I was reading Catspaw's blog today, and she was talking about how they take notes in class - pretty damn cool. Back in the day (8 years ago) when I went to school, we didn't have these new-fangled devices like laptops. Actually, I had a 486 laptop for a while, but vi doesn't exactly equate.

And she turned me on to this new tool: SubEthaEdit.

I'll let her describe the scene:

If you're standing in the front of a classroom, you're likely to notice that the Mac users are all doing the one-mind borgish thing. They all grin, then they all type, then they all listen. Chances are very high that they're all using SubEthaEdit to collaboratively take notes. One student types in the main content of what is being said. Another follows behind and corrects spelling mistakes while a third adds a few extra points. Perhaps another is ahead of the rest, creating structure for the rest of the document -- preparing HTML lists and section headings. Collaborative note taking doesn't just happen in the classroom. It's become a new fad for everything from conferences to meeting minutes to collaborative email composition and more.

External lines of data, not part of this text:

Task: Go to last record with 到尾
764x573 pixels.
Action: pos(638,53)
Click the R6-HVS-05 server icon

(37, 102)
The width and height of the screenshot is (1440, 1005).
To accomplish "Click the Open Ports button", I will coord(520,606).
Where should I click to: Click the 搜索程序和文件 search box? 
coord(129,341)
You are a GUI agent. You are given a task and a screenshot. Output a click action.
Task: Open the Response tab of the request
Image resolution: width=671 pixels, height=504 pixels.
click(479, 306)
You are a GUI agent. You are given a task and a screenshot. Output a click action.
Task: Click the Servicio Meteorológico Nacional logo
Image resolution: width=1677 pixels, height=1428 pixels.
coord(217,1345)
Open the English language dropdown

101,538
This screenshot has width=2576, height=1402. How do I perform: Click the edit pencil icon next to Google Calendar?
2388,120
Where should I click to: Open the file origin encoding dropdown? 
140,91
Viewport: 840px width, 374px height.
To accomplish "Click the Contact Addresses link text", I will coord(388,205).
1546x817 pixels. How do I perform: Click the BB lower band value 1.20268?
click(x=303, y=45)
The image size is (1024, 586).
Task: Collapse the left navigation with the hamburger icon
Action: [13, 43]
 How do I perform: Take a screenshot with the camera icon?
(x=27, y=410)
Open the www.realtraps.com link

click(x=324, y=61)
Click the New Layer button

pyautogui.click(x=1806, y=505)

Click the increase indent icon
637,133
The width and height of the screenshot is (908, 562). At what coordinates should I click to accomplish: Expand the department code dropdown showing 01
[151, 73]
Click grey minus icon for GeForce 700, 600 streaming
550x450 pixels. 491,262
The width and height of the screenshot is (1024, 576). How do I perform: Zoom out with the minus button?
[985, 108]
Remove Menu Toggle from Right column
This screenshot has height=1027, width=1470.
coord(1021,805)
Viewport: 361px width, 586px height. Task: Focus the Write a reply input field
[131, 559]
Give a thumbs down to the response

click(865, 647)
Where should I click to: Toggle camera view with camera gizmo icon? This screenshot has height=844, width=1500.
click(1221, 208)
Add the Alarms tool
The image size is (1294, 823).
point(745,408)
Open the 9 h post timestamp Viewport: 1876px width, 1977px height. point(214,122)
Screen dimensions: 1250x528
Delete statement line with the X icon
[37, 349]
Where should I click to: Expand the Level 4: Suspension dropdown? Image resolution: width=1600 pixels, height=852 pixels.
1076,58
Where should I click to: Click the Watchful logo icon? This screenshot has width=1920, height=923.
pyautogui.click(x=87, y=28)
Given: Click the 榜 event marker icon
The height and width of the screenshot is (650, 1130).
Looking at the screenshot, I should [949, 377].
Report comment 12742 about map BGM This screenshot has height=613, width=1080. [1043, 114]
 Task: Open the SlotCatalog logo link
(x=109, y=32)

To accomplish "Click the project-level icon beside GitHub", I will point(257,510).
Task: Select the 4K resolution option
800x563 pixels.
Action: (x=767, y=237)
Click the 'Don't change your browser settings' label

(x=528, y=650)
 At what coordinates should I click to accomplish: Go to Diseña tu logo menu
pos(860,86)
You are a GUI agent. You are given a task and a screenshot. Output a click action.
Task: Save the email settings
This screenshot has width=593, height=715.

Man, I wish we could have done that when I was in school. I may have actually gone to class in that case.

This got me thinking about the pair-writing that Johanna and Esther did last year. This is incredibly cool stuff - collaborative writing.

It also got me thinking that it would be REALLY cool to do over bluetooth - that's the next killer app in my opinion: sitting in a room, collaborating on a document via Bluetooth.

SubEthaEdit is now my default text editor on my Mac. Now, if only I can get someone to do some collaborative blogging with me.

So, as much as I like the Mac, I've come to realize and accept that I'm simply unable to continue my Mac life. I'll continue to be an evangelist for their design, but the fact is, some things simply don't work as well as they do on Windows.

The final straw was my Palm and Entourage - I live and die by the synchronization of those two items. (It's all David Allen's fault) Lately, each time I sync my Palm, the Entourage Palm conduit crashes. So, I only have 1/2 of my items. And none of my tasks. Fatal, I'm telling you - it raises my anxiety level by at least 10%, because I no longer trust any of my systems.

So, I'm going back to Windows. It's a somewhat sad day - I'm back to a far cooler looking laptop (though I like the Thinkpad). But I'll be more productive, which will let me sleep better at night.